Below are records; extract exactly the lines from the one with "The width and height of the screenshot is (827, 499)." through the final line, including both, but drop the pictures.
◇ ◇ ◇ ◇ ◇ ◇ ◇
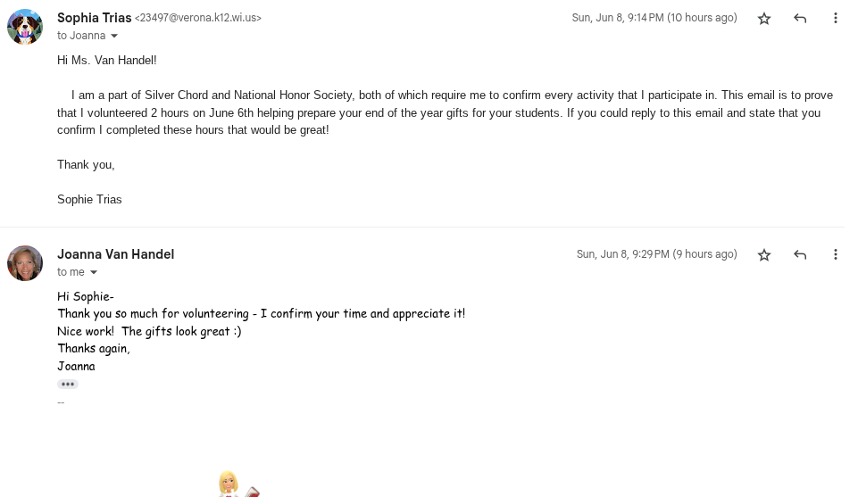Screen dimensions: 858x497
Task: Expand recipient details next to 'to me'
Action: coord(94,272)
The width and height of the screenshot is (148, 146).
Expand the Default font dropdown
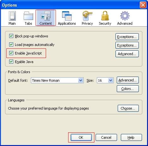pyautogui.click(x=57, y=80)
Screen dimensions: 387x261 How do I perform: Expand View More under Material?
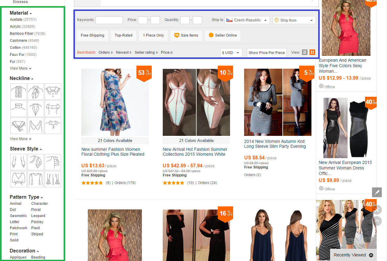pos(20,68)
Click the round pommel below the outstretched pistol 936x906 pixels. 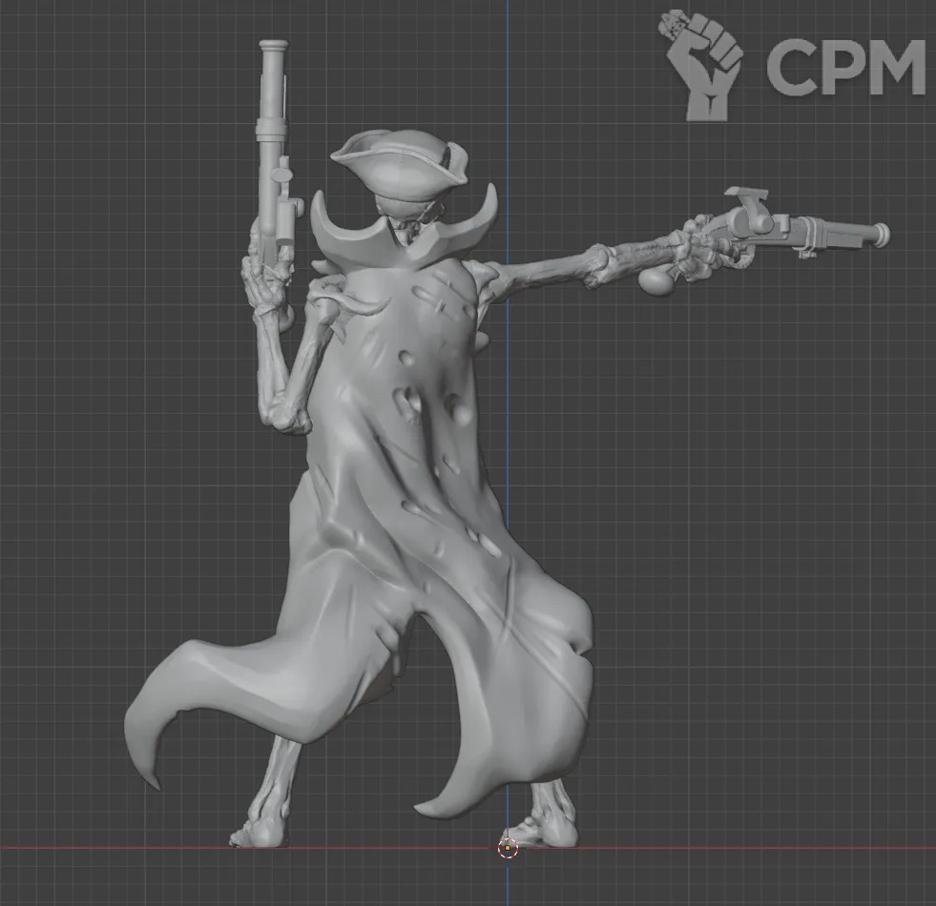coord(655,280)
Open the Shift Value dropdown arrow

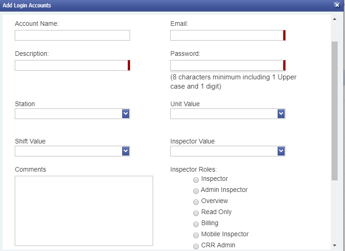click(x=125, y=151)
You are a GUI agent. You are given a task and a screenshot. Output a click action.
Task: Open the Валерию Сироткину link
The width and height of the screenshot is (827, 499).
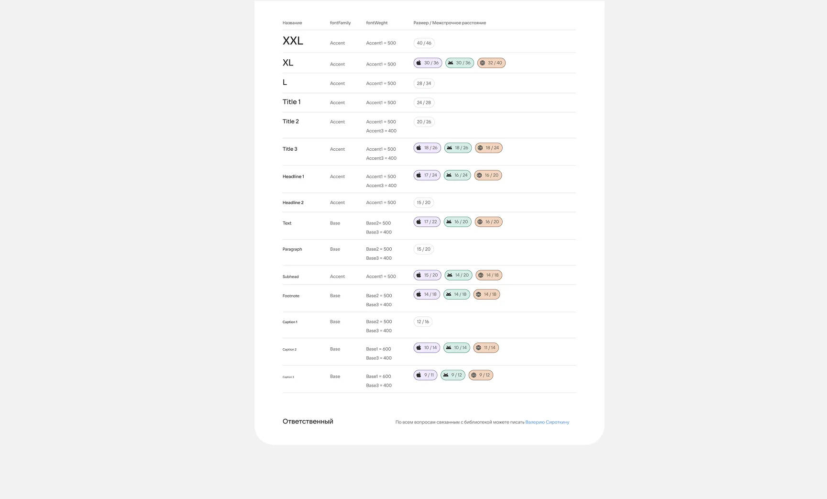(547, 422)
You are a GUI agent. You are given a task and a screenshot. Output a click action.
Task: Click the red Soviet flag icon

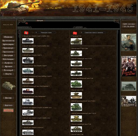point(75,33)
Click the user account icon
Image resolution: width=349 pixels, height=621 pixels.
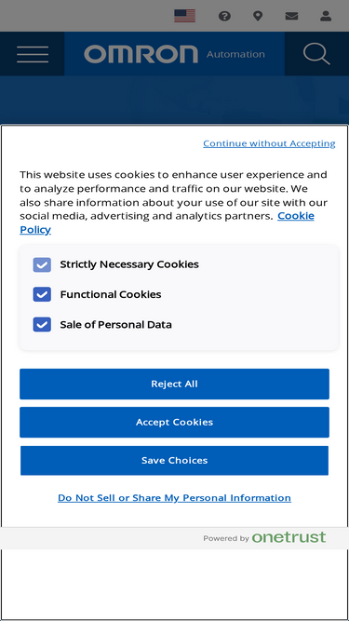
◇ ◇ ◇ ◇ ◇ ◇ ◇
▶ _ANSWER FOR THE TASK_:
The width and height of the screenshot is (827, 499).
(547, 422)
You are a GUI agent. You are given a task and a screenshot. Output a click action.
Task: Click the red Soviet flag icon

point(75,33)
Click the user account icon
Image resolution: width=349 pixels, height=621 pixels.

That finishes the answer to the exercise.